▶ **The request**
Can you update the lines below by changing every "computer-use agent" to "desktop agent" and keeping everything else the same?

▶ **Extracted data**
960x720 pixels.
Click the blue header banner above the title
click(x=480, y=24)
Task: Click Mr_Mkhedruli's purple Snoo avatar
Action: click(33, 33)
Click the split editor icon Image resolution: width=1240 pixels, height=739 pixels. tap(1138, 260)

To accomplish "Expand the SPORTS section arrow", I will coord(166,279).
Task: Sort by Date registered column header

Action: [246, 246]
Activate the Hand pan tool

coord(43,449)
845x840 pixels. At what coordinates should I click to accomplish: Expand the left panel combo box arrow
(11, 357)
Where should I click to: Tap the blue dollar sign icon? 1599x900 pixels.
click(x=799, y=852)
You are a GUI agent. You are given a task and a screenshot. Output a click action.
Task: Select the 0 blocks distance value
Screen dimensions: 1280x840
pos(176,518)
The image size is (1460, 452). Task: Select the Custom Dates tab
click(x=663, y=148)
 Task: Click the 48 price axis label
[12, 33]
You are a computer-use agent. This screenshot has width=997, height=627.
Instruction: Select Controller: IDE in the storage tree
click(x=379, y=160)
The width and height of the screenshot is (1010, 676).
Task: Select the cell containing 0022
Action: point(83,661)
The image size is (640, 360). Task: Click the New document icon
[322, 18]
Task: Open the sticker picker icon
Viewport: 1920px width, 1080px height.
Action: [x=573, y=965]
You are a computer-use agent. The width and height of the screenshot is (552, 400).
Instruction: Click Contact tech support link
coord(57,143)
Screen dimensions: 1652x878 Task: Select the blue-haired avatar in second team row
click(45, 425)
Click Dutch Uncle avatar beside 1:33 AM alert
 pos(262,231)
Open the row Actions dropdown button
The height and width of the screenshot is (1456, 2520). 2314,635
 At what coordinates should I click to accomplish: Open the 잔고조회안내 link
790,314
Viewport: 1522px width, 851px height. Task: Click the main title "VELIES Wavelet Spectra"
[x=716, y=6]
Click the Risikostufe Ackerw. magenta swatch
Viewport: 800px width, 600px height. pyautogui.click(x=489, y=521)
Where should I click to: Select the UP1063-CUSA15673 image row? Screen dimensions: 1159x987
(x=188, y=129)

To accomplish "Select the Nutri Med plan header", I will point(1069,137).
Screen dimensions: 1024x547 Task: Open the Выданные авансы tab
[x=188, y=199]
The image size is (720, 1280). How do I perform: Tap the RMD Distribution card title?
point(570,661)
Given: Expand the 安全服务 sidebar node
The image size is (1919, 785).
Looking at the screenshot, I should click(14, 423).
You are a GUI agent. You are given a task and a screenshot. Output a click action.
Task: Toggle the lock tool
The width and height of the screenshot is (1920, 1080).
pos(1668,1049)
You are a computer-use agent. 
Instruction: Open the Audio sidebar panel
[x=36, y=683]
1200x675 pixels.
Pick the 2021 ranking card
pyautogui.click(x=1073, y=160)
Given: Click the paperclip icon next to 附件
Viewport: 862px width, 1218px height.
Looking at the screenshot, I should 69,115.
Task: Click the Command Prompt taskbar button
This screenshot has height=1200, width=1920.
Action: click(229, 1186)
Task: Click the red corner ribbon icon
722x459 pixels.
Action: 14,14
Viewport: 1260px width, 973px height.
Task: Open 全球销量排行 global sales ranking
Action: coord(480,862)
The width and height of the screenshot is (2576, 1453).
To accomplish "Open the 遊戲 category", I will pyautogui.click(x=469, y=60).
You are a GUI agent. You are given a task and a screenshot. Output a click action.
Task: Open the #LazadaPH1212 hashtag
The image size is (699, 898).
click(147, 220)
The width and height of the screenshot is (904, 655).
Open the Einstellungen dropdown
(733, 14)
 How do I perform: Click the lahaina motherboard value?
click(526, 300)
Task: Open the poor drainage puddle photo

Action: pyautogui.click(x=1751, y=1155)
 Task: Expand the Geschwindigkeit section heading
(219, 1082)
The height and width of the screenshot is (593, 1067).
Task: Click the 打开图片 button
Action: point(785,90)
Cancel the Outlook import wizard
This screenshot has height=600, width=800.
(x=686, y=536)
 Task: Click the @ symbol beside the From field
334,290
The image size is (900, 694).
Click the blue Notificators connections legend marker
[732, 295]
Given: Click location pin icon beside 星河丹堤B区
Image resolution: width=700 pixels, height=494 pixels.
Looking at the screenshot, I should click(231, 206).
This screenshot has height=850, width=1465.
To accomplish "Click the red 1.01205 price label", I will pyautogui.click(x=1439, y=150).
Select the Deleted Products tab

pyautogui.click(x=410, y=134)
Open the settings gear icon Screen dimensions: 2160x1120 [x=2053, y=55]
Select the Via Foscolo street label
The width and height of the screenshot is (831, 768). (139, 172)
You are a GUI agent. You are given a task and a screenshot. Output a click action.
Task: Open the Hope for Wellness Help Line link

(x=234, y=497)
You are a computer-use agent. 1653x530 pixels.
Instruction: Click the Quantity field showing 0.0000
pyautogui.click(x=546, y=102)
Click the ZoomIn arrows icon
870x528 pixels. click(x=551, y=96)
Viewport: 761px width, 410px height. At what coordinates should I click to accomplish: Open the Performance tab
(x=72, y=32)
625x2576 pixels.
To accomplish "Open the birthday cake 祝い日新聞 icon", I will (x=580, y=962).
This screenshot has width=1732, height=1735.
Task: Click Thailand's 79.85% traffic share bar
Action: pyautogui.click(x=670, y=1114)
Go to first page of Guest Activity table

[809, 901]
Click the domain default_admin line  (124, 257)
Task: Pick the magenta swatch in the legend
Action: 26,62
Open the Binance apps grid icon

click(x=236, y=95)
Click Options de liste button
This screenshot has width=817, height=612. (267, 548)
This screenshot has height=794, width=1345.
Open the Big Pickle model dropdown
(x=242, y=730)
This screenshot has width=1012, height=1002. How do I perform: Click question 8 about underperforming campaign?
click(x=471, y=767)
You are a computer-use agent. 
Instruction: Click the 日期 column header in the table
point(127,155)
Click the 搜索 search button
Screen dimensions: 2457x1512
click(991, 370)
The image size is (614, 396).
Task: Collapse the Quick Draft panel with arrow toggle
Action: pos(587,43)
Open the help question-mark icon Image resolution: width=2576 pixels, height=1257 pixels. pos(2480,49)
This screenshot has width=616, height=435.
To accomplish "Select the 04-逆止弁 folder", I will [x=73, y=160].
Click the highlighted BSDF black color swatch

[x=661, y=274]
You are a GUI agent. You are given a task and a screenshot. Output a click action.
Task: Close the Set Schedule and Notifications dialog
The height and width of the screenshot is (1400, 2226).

▶ **Correct output**
960x720 pixels.
Click the blue header banner above the title
click(x=480, y=24)
Task: Click Mr_Mkhedruli's purple Snoo avatar
Action: click(33, 33)
Click the split editor icon Image resolution: width=1240 pixels, height=739 pixels. tap(1138, 260)

To accomplish "Expand the SPORTS section arrow", I will coord(166,279).
Task: Sort by Date registered column header

Action: [246, 246]
Activate the Hand pan tool

coord(43,449)
845x840 pixels. At what coordinates should I click to accomplish: Expand the left panel combo box arrow
(11, 357)
Where should I click to: Tap the blue dollar sign icon? 1599x900 pixels.
click(x=799, y=852)
You are a GUI agent. You are given a task and a screenshot. Output a click action.
Task: Select the 0 blocks distance value
Screen dimensions: 1280x840
pos(176,518)
The image size is (1460, 452). Task: Select the Custom Dates tab
click(x=663, y=148)
 Task: Click the 48 price axis label
[12, 33]
You are a desktop agent. This screenshot has width=997, height=627.
Instruction: Select Controller: IDE in the storage tree
click(x=379, y=160)
The width and height of the screenshot is (1010, 676).
Task: Select the cell containing 0022
Action: point(83,661)
The image size is (640, 360). Task: Click the New document icon
[322, 18]
Task: Open the sticker picker icon
Viewport: 1920px width, 1080px height.
Action: [x=573, y=965]
You are a desktop agent. The width and height of the screenshot is (552, 400).
Instruction: Click Contact tech support link
coord(57,143)
Screen dimensions: 1652x878 Task: Select the blue-haired avatar in second team row
click(45, 425)
Click Dutch Uncle avatar beside 1:33 AM alert
 pos(262,231)
Open the row Actions dropdown button
The height and width of the screenshot is (1456, 2520). 2314,635
 At what coordinates should I click to accomplish: Open the 잔고조회안내 link
790,314
Viewport: 1522px width, 851px height. Task: Click the main title "VELIES Wavelet Spectra"
[x=716, y=6]
Click the Risikostufe Ackerw. magenta swatch
Viewport: 800px width, 600px height. pyautogui.click(x=489, y=521)
Where should I click to: Select the UP1063-CUSA15673 image row? Screen dimensions: 1159x987
(x=188, y=129)

To accomplish "Select the Nutri Med plan header", I will point(1069,137).
Screen dimensions: 1024x547 Task: Open the Выданные авансы tab
[x=188, y=199]
The image size is (720, 1280). How do I perform: Tap the RMD Distribution card title?
point(570,661)
Given: Expand the 安全服务 sidebar node
The image size is (1919, 785).
Looking at the screenshot, I should click(14, 423).
You are a GUI agent. You are given a task and a screenshot. Output a click action.
Task: Toggle the lock tool
The width and height of the screenshot is (1920, 1080).
pos(1668,1049)
You are a desktop agent. 
Instruction: Open the Audio sidebar panel
[x=36, y=683]
1200x675 pixels.
Pick the 2021 ranking card
pyautogui.click(x=1073, y=160)
Given: Click the paperclip icon next to 附件
Viewport: 862px width, 1218px height.
Looking at the screenshot, I should 69,115.
Task: Click the Command Prompt taskbar button
This screenshot has height=1200, width=1920.
Action: click(229, 1186)
Task: Click the red corner ribbon icon
722x459 pixels.
Action: 14,14
Viewport: 1260px width, 973px height.
Task: Open 全球销量排行 global sales ranking
Action: coord(480,862)
The width and height of the screenshot is (2576, 1453).
To accomplish "Open the 遊戲 category", I will pyautogui.click(x=469, y=60).
You are a GUI agent. You are given a task and a screenshot. Output a click action.
Task: Open the #LazadaPH1212 hashtag
The image size is (699, 898).
click(147, 220)
The width and height of the screenshot is (904, 655).
Open the Einstellungen dropdown
(733, 14)
 How do I perform: Click the lahaina motherboard value?
click(526, 300)
Task: Open the poor drainage puddle photo

Action: pyautogui.click(x=1751, y=1155)
 Task: Expand the Geschwindigkeit section heading
(219, 1082)
The height and width of the screenshot is (593, 1067).
Task: Click the 打开图片 button
Action: point(785,90)
Cancel the Outlook import wizard
This screenshot has height=600, width=800.
(x=686, y=536)
 Task: Click the @ symbol beside the From field
334,290
The image size is (900, 694).
Click the blue Notificators connections legend marker
[732, 295]
Given: Click location pin icon beside 星河丹堤B区
Image resolution: width=700 pixels, height=494 pixels.
Looking at the screenshot, I should click(231, 206).
This screenshot has height=850, width=1465.
To accomplish "Click the red 1.01205 price label", I will pyautogui.click(x=1439, y=150).
Select the Deleted Products tab

pyautogui.click(x=410, y=134)
Open the settings gear icon Screen dimensions: 2160x1120 [x=2053, y=55]
Select the Via Foscolo street label
The width and height of the screenshot is (831, 768). (139, 172)
You are a GUI agent. You are given a task and a screenshot. Output a click action.
Task: Open the Hope for Wellness Help Line link

(x=234, y=497)
You are a desktop agent. 1653x530 pixels.
Instruction: Click the Quantity field showing 0.0000
pyautogui.click(x=546, y=102)
Click the ZoomIn arrows icon
870x528 pixels. click(x=551, y=96)
Viewport: 761px width, 410px height. At what coordinates should I click to accomplish: Open the Performance tab
(x=72, y=32)
625x2576 pixels.
To accomplish "Open the birthday cake 祝い日新聞 icon", I will (x=580, y=962).
This screenshot has width=1732, height=1735.
Task: Click Thailand's 79.85% traffic share bar
Action: pyautogui.click(x=670, y=1114)
Go to first page of Guest Activity table

[809, 901]
Click the domain default_admin line  (124, 257)
Task: Pick the magenta swatch in the legend
Action: 26,62
Open the Binance apps grid icon

click(x=236, y=95)
Click Options de liste button
This screenshot has width=817, height=612. (267, 548)
This screenshot has height=794, width=1345.
Open the Big Pickle model dropdown
(x=242, y=730)
This screenshot has width=1012, height=1002. How do I perform: Click question 8 about underperforming campaign?
click(x=471, y=767)
You are a desktop agent. 
Instruction: Click the 日期 column header in the table
point(127,155)
Click the 搜索 search button
Screen dimensions: 2457x1512
click(991, 370)
The image size is (614, 396).
Task: Collapse the Quick Draft panel with arrow toggle
Action: pos(587,43)
Open the help question-mark icon Image resolution: width=2576 pixels, height=1257 pixels. pos(2480,49)
This screenshot has width=616, height=435.
To accomplish "Select the 04-逆止弁 folder", I will [x=73, y=160].
Click the highlighted BSDF black color swatch

[x=661, y=274]
You are a GUI agent. You are given a task and a screenshot. Output a click action.
Task: Close the Set Schedule and Notifications dialog
The height and width of the screenshot is (1400, 2226).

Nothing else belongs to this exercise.